→ Working data:
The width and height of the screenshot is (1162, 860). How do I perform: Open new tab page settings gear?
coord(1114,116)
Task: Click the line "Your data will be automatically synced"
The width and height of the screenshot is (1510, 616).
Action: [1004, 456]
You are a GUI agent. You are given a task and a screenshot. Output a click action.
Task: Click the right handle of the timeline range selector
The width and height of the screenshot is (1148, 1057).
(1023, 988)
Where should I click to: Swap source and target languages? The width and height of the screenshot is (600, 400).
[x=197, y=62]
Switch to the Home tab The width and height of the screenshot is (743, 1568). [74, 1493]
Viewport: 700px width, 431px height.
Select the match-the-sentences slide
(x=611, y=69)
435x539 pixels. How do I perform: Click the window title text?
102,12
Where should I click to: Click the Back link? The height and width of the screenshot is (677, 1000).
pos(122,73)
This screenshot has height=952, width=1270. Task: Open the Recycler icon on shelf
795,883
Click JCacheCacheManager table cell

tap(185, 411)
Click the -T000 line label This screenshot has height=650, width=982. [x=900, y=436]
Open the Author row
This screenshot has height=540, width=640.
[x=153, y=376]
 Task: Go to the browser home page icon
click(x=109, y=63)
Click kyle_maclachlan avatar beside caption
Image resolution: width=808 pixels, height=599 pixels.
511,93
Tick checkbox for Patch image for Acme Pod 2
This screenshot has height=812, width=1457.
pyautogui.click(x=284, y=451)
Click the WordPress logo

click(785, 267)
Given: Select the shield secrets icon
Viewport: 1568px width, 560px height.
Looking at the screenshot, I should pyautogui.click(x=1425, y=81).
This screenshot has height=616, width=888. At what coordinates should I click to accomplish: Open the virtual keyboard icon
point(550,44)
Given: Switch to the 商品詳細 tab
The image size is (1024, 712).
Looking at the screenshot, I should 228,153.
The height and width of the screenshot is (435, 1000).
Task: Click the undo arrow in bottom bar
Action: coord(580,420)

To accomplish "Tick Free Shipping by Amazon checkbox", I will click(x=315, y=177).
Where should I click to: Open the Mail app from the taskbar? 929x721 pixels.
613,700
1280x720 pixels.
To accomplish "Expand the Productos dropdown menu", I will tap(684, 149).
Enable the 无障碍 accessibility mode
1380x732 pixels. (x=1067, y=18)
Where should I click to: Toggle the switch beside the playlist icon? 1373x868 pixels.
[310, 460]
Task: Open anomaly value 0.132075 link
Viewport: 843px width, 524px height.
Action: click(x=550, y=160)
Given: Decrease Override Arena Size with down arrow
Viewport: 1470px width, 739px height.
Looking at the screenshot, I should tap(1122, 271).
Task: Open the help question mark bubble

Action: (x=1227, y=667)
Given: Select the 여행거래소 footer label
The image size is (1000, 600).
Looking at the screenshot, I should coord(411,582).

→ Assignment:
Output the complete data exactly as written.

→ Result of this task:
The width and height of the screenshot is (1162, 860). How do I perform: Open new tab page settings gear?
coord(1114,116)
Task: Click the line "Your data will be automatically synced"
The width and height of the screenshot is (1510, 616).
Action: [1004, 456]
You are a GUI agent. You are given a task and a screenshot. Output a click action.
Task: Click the right handle of the timeline range selector
The width and height of the screenshot is (1148, 1057).
(1023, 988)
Where should I click to: Swap source and target languages? The width and height of the screenshot is (600, 400).
[x=197, y=62]
Switch to the Home tab The width and height of the screenshot is (743, 1568). [74, 1493]
Viewport: 700px width, 431px height.
Select the match-the-sentences slide
(x=611, y=69)
435x539 pixels. How do I perform: Click the window title text?
102,12
Where should I click to: Click the Back link? The height and width of the screenshot is (677, 1000).
pos(122,73)
This screenshot has height=952, width=1270. Task: Open the Recycler icon on shelf
795,883
Click JCacheCacheManager table cell

tap(185, 411)
Click the -T000 line label This screenshot has height=650, width=982. [x=900, y=436]
Open the Author row
This screenshot has height=540, width=640.
[x=153, y=376]
 Task: Go to the browser home page icon
click(x=109, y=63)
Click kyle_maclachlan avatar beside caption
Image resolution: width=808 pixels, height=599 pixels.
511,93
Tick checkbox for Patch image for Acme Pod 2
This screenshot has height=812, width=1457.
pyautogui.click(x=284, y=451)
Click the WordPress logo

click(785, 267)
Given: Select the shield secrets icon
Viewport: 1568px width, 560px height.
Looking at the screenshot, I should pyautogui.click(x=1425, y=81).
This screenshot has height=616, width=888. At what coordinates should I click to accomplish: Open the virtual keyboard icon
point(550,44)
Given: Switch to the 商品詳細 tab
The image size is (1024, 712).
Looking at the screenshot, I should 228,153.
The height and width of the screenshot is (435, 1000).
Task: Click the undo arrow in bottom bar
Action: coord(580,420)

To accomplish "Tick Free Shipping by Amazon checkbox", I will click(x=315, y=177).
Where should I click to: Open the Mail app from the taskbar? 929x721 pixels.
613,700
1280x720 pixels.
To accomplish "Expand the Productos dropdown menu", I will tap(684, 149).
Enable the 无障碍 accessibility mode
1380x732 pixels. (x=1067, y=18)
Where should I click to: Toggle the switch beside the playlist icon? 1373x868 pixels.
[310, 460]
Task: Open anomaly value 0.132075 link
Viewport: 843px width, 524px height.
Action: click(x=550, y=160)
Given: Decrease Override Arena Size with down arrow
Viewport: 1470px width, 739px height.
Looking at the screenshot, I should tap(1122, 271).
Task: Open the help question mark bubble

Action: (x=1227, y=667)
Given: Select the 여행거래소 footer label
The image size is (1000, 600).
Looking at the screenshot, I should coord(411,582).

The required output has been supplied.